The second is the diagonal axis, that of the relationship to work and to things. It is the axis of the potter who feels the clay resist beneath their fingers, of the musician who adjusts to their instrument, of the gardener who learns from their soil. Things have their own temporality, their own demands, their own way of responding or not. When I do my work with real attention to what it opposes me, and when this work transforms me as I transform it, I am on this axis. The logic of industrial optimisation and purely administrative work often close this resonance, turning objects and tasks into neutral means in service of external ends.

The third is the vertical axis, that of the relationship to what exceeds us, to nature, to art, sometimes to what is called the sacred, to collective history, to great works. It is the axis of the experience one can have in front of a landscape, in front of a painting, in a concert, in a text that traverses us. Something that is not on our scale sets us in motion through this very greatness. Secularisation, the commodification of culture, and the exhaustion of ecosystems often impoverish this vertical resonance.

On each of these three axes, resonance presupposes that the world opposes a certain resistance to my usage and that it vibrates in return. When it becomes pure available resource, resonance is lost, and this is what Rosa calls alienation. Three axes, three directions, which draw the space of our living relationships to the world.

This analysis accounts for most of the malaises I see around me, but it does not account for everything. When I try to think, within its framework, what happens when I dialogue with a generative artificial intelligence, something does not fit into any of the planned categories. The relationship to the machine does not reduce to alienation, because generative AI dialogues and reasons, and can no longer be thought of as a simple available resource. Nor does it reduce to one of the three resonances, because the machine is neither another human being, nor an object that lets itself be shaped, nor nature or art. This is the zone I want to name.

When the machine began to reason

The machines Rosa addresses, in the period in which he writes, are industrial machines, bureaucracies, and managerial optimisation devices. They sort, optimise, recommend, but they do not hold a conversation and do not build syntheses from a broad knowledge. The recommendation algorithm that suggests this music or that product to me does not dialogue with me; it predicts what will hold my attention and serves it to me. It is this type of relationship that Rosa rightly describes as alienation.

* _What this exercise asks_
**1.** Translate this sentence from the resonance text into Spanish: "Things have their own temporality, their own demands, their own way of responding or not."
**2.** Print the part of the resonance text from "The third is" to "this vertical resonance.".

* _Data section_
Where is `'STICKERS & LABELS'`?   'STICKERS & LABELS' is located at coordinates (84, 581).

--

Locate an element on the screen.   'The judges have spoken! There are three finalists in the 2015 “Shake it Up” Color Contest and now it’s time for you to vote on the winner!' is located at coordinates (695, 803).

* _Results for each task_
**1.** Las cosas tienen su propia temporalidad, sus propias exigencias, su propia manera de responder o no.

**2.**
The third is the vertical axis, that of the relationship to what exceeds us, to nature, to art, sometimes to what is called the sacred, to collective history, to great works. It is the axis of the experience one can have in front of a landscape, in front of a painting, in a concert, in a text that traverses us. Something that is not on our scale sets us in motion through this very greatness. Secularisation, the commodification of culture, and the exhaustion of ecosystems often impoverish this vertical resonance.